A FISHING MEMORY
When fishermen talk of memorable trout you usually hear tales of fish measured in pounds or at least large for the waters they were caught in but one of my clearest fishing memories is of an eight inch rainbow trout from the Pere Marquette River in northern Michigan. I had been trying to fish upstream from the bridge at M-37 with a small stonefly nymph which I had been told was effective there. This was early in my fly fishing career and my nymphing skills were even more deficient than they are now. I had fished a considerable distance from the bridge while catching only some bottom debris so I was delighted to spot a rising fish as I approached the head of a short run. I knew how to catch rising fish.
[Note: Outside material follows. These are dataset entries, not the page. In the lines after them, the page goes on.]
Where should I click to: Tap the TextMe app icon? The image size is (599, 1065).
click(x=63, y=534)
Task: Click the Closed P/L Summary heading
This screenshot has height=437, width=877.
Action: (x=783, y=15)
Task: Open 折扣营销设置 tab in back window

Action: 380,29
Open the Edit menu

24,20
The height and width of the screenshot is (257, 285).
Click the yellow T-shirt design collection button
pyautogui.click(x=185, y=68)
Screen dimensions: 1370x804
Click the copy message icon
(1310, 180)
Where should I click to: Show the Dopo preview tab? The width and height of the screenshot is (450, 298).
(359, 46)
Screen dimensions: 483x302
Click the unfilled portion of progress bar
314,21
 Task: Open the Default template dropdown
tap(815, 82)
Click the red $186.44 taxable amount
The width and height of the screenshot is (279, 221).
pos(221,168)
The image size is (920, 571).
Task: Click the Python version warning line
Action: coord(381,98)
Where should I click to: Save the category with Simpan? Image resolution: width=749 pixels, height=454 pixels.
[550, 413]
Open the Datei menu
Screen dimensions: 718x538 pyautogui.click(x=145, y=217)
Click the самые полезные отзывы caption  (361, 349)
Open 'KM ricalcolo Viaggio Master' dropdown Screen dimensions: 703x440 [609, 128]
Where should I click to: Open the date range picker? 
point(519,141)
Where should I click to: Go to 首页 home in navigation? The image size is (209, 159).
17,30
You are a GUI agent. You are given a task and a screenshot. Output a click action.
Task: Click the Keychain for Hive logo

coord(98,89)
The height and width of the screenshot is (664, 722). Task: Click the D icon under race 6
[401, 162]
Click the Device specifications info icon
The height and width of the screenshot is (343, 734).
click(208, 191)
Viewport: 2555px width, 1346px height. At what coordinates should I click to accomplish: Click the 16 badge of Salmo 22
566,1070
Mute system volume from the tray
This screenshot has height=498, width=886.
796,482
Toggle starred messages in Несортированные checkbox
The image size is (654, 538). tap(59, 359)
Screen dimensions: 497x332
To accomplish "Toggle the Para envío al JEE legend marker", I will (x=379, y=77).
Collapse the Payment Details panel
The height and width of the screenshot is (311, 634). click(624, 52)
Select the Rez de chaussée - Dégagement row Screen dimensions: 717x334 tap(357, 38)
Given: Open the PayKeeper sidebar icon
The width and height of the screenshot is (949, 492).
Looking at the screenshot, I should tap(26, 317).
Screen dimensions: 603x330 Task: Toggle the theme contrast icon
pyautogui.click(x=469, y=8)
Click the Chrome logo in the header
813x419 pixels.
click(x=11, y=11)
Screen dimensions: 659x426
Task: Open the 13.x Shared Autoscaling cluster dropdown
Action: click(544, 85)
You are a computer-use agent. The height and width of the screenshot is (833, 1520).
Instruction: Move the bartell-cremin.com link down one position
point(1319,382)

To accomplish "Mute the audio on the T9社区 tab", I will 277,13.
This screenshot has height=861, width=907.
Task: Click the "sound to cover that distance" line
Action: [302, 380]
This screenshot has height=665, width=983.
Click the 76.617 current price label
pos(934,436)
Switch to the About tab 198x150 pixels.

I removed the nymph and replaced it with a dry fly before carefully wading into position to make an upstream and across presentation. I cast the fly a bit above where the rise had been and mended the line. In the clear water I saw the trout, a small rainbow, appear from the bottom and rise to my fly. He came to within an inch of the surface and returned to the bottom. This was repeated on the next couple of casts with that fly. He did the same thing with a couple sizes of Adams, a caddis, a bi-visible, a humpy or two and most everything else I carried in those days. I remembered reading that sometimes an ant would work on selective trout even if you were pretty sure that wasn’t what they were feeding on. While I waited for the rises to resume I bit back my tippet and added a short section of five X monofilament and a tippet of six X before tying on a black fur ant. The trout rose again. I cast above him with my ant fly and watched the trout come up to inspect my fly yet again. Once again he started back to the bottom. I only realized belatedly that my fly had accompanied him. The fish was quickly landed and released.
What made that small fish memorable was the feeling of surprise and delight I felt when I finally fooled him. It was the first time I had succeeded in catching a selective trout and if I could do it once I could do it again with bigger fish.
Remembering that trout over the years as I gained more fly fishing experience I have concluded that it was not really being selective at all. It was probably a fairly recent planter rising to everything that came by even when the rest of the fish in the river were still hugging bottom. I believe that what had happened was that I was getting some drag on the fly from the four X tippet I was fishing in the transition from the slower water above to the run. When I switched to the finer tippet the trout took the fly as would probably have happened with almost any of the flies I used earlier.
Now I think of that fish when I find myself facing the situation where the trout are rising all around but I cannot seem to find the right fly. It is a fairly good bet that not every fish in most rivers is highly selective. If I have tried a several different kinds and sizes of flies over a couple of fish I begin look at other factors than fly selection. I check to see that my tippet has not gotten too short. I will make sure it is as fine as I can use and still turn over the fly. I’ll try twitching the fly. I’ll try a wet fly fished just below the surface. If nothing else works I can always go back to rotating flies until the fish stop rising. I carry a lot more flies now so I guess that I still believe in trying to match the hatch. I just think that a fly that’s close to right presented correctly is more likely to work than the perfect fly presented wrong.